Thursday, October 6, 2011

The Nested Hierarchies of Spontaneous Orders

Larry Arnhart has an excellent post on property rights. Of note is his observation that "the property claims of the [California gold] miners moved through three levels--natural possession, customary rules, and formal laws. This manifests the general structure of Darwinian social order as the joint product of natural desires, cultural practices, and deliberate judgments." This is spontaneous order in a nutshell.

Those wishing to find spontaneous orders at work in literature should thus be on the lookout for expressions of natural desire, the cultural practices/customary rules that emerge from those desires, and the deliberate judgments and even formal laws that arise to solidify or guide those practices and rules. We must also keep in mind that one of the roles of literature is to act as eminent criticism -- judgment -- of those orders represented.
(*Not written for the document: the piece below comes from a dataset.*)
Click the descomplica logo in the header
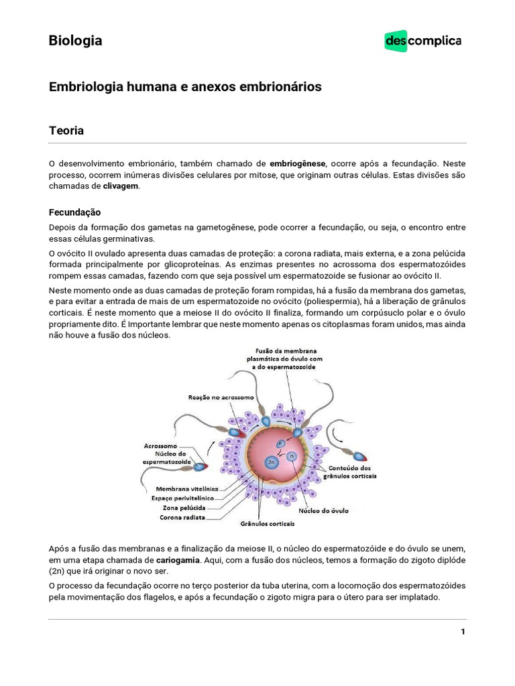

And the literary critic acts as eminent critic of those representations and critiques.

The implication here is that our natural desires, including emotions, morals, trade, etc., give rise to spontaneous orders that are critiqued through other spontaneous orders, such as philosophy and literature, that themselves emerge through other natural desires (understanding the world and storytelling-- which overlap -- respectively). Eminent criticism is itself a natural desire, and gives rise to a variety of spontaneous orders, from literature and philosophy to literary criticism and cultural criticism. There is even now metacriticism, the existence of which points to criticism itself now being a spontaneous order. And in identifying metacriticism as the eminent criticism of criticism itself, where does that place such a critique as this? Meta-metacriticism? Or merely another form of metacriticism, only self-referential? I have perhaps outpostmoderned postmodernism!